[Task statement]
In the plantar fasciitis article below, reproduce word for word the passage that begins with "The New Approach" and ends after "to the stretches!".

[Excerpt]
-- Opening Marker --

A new approach to the treatment of Plantar Fasciitis
Published: 26th September, 2017
What is Plantar Fasciitis?
The plantar fascia is a band of soft tissue underneath the foot which runs between the calcaneus (heel bone) and the toes. Plantar fasciitis is characterised by pain either in the heel itself, or on the bottom of your foot. Pain is often felt when bearing weight through the foot and is generally worse first thing in the morning (first-step pain), or after an increase in general activity/exercise. In plantar fasciitis, the band of soft-tissue becomes tight and thickened which results in pain when the tissue is stretched or loaded. This can be quite debilitating and often limits normal daily activities.
How does Plantar Fasciitis occur?
There are many factors that can contribute to plantar fasciitis, but there are certain attributes that significantly increase our risk of developing the condition. There are lifestyle factors such as; starting a new activity, changing your exercise routine, wearing high heels, being on your feet for several hours a day and regularly wearing unsupportive footwear. There are also physical attributes such as; being overweight, having “flat feet”, tightness in the calf complex, having an abnormal gait pattern and having a leg-length discrepancy.
The Traditional Approach to Treatment
In the past, it was thought that the most effective way to manage plantar fasciitis was to perform regular stretches to the tissue. The aim of the stretches was to provide tension in the soft-tissue which in turn would promote the healing process. This approach did have some success in the management of the condition, however, new evidence has shown that there are more effective ways to achieve tension in the plantar fascia.
The New Approach to Treatment
A study published back in 2000, showed that plantar fascia specific stretches could generate 1% of strain in the tissue. Strain is described as the change in length of the tissue compared to its original length. However, when the Achilles tendon was loaded by exercises, the strain in the plantar fascia increased to 4% - a fourfold increase compared to the stretches!

-- Closing Marker --

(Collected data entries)
-- Opening Marker --

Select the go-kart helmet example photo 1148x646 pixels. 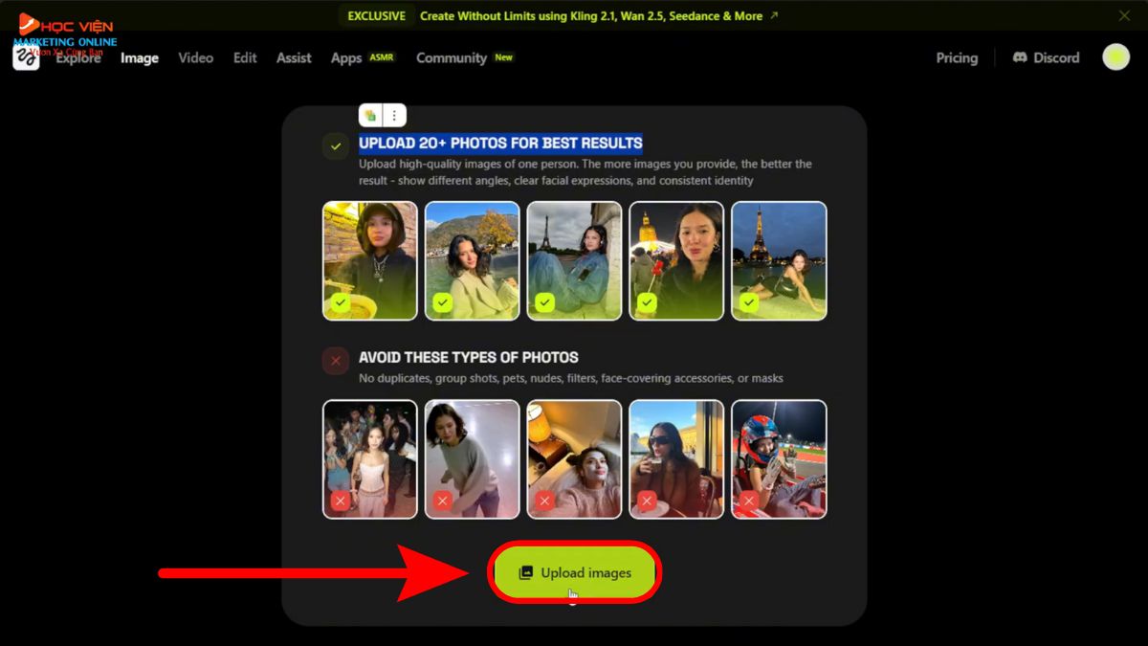pyautogui.click(x=779, y=458)
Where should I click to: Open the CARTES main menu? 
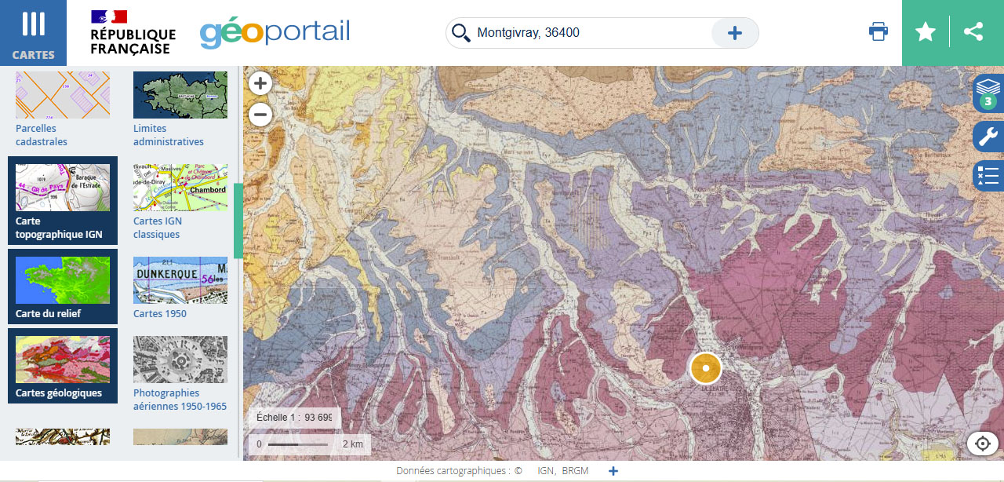(x=33, y=33)
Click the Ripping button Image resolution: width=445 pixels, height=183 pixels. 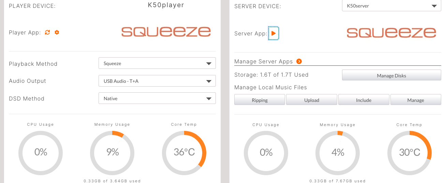[x=259, y=100]
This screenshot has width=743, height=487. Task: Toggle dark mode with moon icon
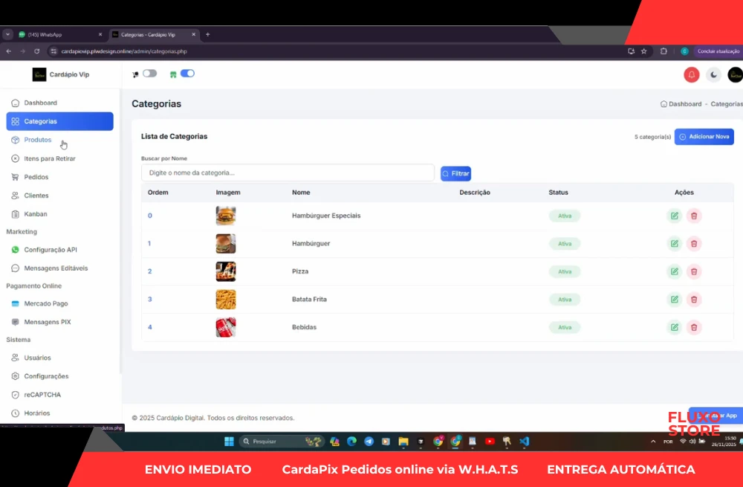point(713,74)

-- Closing Marker --

[Your solution]
The New Approach to Treatment
A study published back in 2000, showed that plantar fascia specific stretches could generate 1% of strain in the tissue. Strain is described as the change in length of the tissue compared to its original length. However, when the Achilles tendon was loaded by exercises, the strain in the plantar fascia increased to 4% - a fourfold increase compared to the stretches!